Hay que darle la derecha a Amado Boudou y reconocer que se pasaron con las fotitos el día que se lo llevaron preso. Los prefectos que fueron a buscarlo estaban cebados y se sacaron tantas como para llenar un álbum entero. Encima, el escarnio innecesario contrastó todavía más con el cuidado que pusieron cuando días antes le pasó lo mismo a Julio De Vido y sólo trascendieron sendas sobrias fotos de frente y de perfil.

Está bien que reclame. Nunca es tarde para señalar anomalías estéticas. No fue correcto exponer al ex vice caído en desgracia descalzo, en jogging y recién levantado de la cama.

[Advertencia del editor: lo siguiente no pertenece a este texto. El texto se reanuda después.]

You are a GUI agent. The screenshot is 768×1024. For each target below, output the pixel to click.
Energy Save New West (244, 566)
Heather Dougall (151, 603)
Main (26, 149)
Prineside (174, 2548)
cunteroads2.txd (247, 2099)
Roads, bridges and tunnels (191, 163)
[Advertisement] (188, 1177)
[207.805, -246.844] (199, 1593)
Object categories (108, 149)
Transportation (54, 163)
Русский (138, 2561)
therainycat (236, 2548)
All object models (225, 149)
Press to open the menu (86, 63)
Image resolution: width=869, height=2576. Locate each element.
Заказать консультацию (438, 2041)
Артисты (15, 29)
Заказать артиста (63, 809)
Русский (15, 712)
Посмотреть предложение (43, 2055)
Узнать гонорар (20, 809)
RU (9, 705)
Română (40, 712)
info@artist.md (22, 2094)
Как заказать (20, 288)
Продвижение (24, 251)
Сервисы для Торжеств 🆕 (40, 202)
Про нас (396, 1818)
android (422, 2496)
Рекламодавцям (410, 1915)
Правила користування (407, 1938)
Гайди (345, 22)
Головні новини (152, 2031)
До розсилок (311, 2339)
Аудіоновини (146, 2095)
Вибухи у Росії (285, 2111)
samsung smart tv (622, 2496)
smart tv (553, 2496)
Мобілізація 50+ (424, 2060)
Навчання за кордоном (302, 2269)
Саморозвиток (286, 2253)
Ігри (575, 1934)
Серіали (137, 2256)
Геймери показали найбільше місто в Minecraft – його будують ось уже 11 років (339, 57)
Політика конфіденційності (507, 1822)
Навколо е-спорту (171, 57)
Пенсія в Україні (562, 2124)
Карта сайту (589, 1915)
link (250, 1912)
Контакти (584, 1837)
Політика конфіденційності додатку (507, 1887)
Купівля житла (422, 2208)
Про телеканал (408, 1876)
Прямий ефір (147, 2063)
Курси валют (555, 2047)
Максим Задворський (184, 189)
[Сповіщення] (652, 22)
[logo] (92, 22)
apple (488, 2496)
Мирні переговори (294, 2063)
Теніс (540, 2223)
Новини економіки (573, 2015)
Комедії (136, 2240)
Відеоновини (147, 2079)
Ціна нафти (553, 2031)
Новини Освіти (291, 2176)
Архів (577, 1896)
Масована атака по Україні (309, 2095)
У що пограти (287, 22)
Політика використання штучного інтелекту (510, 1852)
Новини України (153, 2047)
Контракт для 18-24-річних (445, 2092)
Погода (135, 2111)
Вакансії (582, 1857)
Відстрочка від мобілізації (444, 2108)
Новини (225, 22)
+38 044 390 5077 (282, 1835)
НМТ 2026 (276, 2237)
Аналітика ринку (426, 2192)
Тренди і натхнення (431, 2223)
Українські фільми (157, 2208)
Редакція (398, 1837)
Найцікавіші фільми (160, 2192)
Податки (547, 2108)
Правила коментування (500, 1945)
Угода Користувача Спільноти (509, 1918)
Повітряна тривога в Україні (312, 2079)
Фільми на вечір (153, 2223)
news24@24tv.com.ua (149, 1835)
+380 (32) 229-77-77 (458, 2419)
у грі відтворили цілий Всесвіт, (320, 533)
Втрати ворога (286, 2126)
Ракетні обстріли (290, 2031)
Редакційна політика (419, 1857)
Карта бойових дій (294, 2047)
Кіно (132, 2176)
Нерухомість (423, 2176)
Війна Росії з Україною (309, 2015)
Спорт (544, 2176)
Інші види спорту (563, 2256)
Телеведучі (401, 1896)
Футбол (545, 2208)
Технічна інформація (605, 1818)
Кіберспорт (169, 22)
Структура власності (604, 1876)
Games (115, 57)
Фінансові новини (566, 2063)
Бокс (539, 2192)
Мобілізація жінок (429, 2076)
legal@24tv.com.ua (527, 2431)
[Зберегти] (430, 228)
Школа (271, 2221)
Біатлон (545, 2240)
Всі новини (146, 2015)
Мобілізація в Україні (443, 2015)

Lástima que cuando estuvo en la cumbre del poder no se preocupara por efectos antiestéticos e institucionales mucho más devastadores: la codicia irrefrenable por apoderarse de la máquina de hacer dinero, la conferencia de prensa en la que se cargó a un fiscal y a un procurador general de la Nación. Y ni qué hablar de la dirección en un médano, el auto trucho o los graznidos con panza musicalizados por sus amigos de La Mancha de Rolando.

¿Cuál era el norte estético de Boudou cuando hizo pintar de blanco la valiosa boiserie de madera de nogal italiano de su despacho en el Senado que la actual vicepresidenta tuvo que mandar a restaurar?